━━ MATÉRIAU EXTRAIT ━━
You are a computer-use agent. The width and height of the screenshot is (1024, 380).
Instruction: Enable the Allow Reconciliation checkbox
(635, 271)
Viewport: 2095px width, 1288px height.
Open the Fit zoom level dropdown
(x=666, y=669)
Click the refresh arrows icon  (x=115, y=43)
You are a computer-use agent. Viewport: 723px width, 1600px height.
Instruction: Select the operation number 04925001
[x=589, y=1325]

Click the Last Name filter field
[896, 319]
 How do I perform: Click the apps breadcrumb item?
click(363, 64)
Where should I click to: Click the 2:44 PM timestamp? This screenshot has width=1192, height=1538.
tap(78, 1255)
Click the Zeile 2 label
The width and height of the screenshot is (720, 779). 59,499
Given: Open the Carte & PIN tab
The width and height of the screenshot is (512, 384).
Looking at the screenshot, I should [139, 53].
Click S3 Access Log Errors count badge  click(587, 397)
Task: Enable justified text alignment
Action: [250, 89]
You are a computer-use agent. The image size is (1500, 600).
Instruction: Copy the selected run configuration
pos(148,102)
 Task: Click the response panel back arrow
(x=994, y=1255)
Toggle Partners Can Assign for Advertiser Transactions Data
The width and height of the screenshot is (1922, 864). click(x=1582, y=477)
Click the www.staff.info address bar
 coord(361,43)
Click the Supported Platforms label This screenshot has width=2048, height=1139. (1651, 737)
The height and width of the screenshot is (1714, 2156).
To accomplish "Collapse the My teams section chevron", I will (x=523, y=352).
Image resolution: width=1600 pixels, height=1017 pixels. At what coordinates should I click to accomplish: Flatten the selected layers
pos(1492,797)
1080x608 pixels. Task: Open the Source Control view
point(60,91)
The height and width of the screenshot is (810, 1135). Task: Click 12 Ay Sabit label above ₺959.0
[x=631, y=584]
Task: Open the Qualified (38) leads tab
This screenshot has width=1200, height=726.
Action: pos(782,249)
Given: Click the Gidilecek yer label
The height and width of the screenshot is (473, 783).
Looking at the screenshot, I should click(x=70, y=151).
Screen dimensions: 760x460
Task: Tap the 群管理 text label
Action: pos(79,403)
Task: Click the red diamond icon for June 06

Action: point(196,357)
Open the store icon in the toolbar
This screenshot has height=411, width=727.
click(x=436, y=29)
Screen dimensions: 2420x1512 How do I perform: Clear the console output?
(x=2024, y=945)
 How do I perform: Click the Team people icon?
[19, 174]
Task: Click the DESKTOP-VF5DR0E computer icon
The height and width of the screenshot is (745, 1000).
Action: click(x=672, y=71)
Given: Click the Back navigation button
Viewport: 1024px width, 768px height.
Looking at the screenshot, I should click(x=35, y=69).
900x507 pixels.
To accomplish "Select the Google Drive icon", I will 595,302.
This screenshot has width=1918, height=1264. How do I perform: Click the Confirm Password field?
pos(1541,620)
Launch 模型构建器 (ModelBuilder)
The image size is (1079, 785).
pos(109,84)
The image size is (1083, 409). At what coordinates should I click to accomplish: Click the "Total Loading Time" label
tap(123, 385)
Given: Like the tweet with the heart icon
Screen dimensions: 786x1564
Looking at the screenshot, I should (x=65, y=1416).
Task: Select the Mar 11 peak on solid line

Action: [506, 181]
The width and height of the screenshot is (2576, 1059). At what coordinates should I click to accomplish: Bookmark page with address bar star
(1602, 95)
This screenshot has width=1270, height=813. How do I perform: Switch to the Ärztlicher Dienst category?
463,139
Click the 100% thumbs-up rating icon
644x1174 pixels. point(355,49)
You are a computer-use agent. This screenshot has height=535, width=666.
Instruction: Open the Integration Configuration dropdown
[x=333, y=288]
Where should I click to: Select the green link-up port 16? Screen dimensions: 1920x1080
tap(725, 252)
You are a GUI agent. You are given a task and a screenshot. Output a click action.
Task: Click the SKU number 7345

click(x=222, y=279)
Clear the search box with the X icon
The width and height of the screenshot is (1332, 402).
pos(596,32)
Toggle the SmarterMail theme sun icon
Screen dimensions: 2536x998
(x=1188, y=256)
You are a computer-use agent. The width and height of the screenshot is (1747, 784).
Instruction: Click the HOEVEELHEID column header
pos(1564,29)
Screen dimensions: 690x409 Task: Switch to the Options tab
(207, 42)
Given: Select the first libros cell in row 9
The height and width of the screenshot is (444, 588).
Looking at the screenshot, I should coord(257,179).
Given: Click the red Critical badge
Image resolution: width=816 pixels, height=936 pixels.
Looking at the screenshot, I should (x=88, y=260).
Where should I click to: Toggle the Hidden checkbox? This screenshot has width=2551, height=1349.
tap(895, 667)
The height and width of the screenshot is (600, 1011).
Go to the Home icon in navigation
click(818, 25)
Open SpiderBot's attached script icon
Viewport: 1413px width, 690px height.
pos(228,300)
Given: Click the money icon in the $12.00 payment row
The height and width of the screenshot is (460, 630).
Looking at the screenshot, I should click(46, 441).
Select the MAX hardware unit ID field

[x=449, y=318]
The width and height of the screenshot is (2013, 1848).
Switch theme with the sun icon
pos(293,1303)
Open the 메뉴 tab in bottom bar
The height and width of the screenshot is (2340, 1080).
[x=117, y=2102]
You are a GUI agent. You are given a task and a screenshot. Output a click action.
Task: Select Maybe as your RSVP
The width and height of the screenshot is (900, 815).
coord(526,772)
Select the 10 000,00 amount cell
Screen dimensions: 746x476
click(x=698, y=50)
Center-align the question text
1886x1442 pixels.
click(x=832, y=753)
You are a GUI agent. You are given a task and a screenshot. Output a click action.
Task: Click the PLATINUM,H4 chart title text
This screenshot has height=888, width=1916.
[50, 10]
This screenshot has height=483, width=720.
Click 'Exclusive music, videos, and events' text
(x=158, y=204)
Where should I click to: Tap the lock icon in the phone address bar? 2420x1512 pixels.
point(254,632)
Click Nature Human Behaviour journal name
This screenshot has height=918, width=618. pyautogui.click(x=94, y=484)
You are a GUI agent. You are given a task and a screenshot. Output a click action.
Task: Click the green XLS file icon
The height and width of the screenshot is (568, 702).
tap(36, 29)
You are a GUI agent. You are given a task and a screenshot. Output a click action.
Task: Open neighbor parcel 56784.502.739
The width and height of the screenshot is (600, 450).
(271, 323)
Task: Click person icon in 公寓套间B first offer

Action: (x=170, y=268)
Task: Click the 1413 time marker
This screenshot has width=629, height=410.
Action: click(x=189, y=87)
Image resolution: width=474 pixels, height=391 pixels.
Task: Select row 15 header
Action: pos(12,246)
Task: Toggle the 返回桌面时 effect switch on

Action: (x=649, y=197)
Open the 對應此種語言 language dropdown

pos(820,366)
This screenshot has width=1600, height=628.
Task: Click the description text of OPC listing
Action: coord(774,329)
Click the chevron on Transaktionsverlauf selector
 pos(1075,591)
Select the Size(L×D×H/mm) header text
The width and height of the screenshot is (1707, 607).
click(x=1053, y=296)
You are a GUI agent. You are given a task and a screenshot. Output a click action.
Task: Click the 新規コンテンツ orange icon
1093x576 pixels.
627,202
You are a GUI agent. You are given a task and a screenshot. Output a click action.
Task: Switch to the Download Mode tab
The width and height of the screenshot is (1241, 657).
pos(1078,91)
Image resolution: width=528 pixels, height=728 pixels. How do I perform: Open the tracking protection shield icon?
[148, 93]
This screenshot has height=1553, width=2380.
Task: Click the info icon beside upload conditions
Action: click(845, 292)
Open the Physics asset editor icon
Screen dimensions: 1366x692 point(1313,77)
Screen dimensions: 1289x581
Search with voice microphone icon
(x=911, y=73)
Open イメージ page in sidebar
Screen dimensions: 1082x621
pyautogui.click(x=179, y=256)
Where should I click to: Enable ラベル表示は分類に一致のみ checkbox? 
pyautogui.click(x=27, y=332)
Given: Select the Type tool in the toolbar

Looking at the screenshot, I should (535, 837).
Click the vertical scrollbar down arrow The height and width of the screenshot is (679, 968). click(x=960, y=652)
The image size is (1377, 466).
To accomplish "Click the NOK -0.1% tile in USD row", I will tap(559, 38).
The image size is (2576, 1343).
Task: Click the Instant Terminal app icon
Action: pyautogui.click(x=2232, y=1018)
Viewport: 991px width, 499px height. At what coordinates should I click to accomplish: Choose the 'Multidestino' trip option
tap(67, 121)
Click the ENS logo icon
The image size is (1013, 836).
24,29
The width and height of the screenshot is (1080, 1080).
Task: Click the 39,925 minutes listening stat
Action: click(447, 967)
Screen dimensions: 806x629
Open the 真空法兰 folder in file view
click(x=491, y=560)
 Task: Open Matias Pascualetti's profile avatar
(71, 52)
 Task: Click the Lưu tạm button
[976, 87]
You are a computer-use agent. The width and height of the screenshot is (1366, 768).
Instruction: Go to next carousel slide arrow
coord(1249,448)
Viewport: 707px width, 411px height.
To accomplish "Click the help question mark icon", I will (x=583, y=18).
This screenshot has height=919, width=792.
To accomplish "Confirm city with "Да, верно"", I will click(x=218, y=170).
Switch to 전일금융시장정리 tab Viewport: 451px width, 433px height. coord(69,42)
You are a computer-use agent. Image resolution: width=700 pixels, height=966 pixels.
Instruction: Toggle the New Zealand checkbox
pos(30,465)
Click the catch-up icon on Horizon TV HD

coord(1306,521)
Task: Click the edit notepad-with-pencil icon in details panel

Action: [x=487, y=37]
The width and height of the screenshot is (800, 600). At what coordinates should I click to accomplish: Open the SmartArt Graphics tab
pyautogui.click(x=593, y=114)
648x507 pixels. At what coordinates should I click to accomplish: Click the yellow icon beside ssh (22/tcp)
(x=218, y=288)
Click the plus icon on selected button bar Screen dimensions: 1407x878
━━━
Mettez à jour les lignes allant de celle qui contient "900x507 pixels." jusqu'à celle qui contient "Looking at the screenshot, I should (x=88, y=260)." incluse, en remplaçant "Instruction" par "Directive" sans rien changer d'autre.

900x507 pixels.
To accomplish "Select the Google Drive icon", I will 595,302.
This screenshot has width=1918, height=1264. How do I perform: Click the Confirm Password field?
pos(1541,620)
Launch 模型构建器 (ModelBuilder)
The image size is (1079, 785).
pos(109,84)
The image size is (1083, 409). At what coordinates should I click to accomplish: Click the "Total Loading Time" label
tap(123, 385)
Given: Like the tweet with the heart icon
Screen dimensions: 786x1564
Looking at the screenshot, I should (x=65, y=1416).
Task: Select the Mar 11 peak on solid line

Action: [506, 181]
The width and height of the screenshot is (2576, 1059). At what coordinates should I click to accomplish: Bookmark page with address bar star
(1602, 95)
This screenshot has width=1270, height=813. How do I perform: Switch to the Ärztlicher Dienst category?
463,139
Click the 100% thumbs-up rating icon
644x1174 pixels. point(355,49)
You are a computer-use agent. This screenshot has height=535, width=666.
Directive: Open the Integration Configuration dropdown
[x=333, y=288]
Where should I click to: Select the green link-up port 16? Screen dimensions: 1920x1080
tap(725, 252)
You are a GUI agent. You are given a task and a screenshot. Output a click action.
Task: Click the SKU number 7345

click(x=222, y=279)
Clear the search box with the X icon
The width and height of the screenshot is (1332, 402).
pos(596,32)
Toggle the SmarterMail theme sun icon
Screen dimensions: 2536x998
(x=1188, y=256)
You are a computer-use agent. The width and height of the screenshot is (1747, 784).
Directive: Click the HOEVEELHEID column header
pos(1564,29)
Screen dimensions: 690x409 Task: Switch to the Options tab
(207, 42)
Given: Select the first libros cell in row 9
The height and width of the screenshot is (444, 588).
Looking at the screenshot, I should coord(257,179).
Given: Click the red Critical badge
Image resolution: width=816 pixels, height=936 pixels.
Looking at the screenshot, I should (x=88, y=260).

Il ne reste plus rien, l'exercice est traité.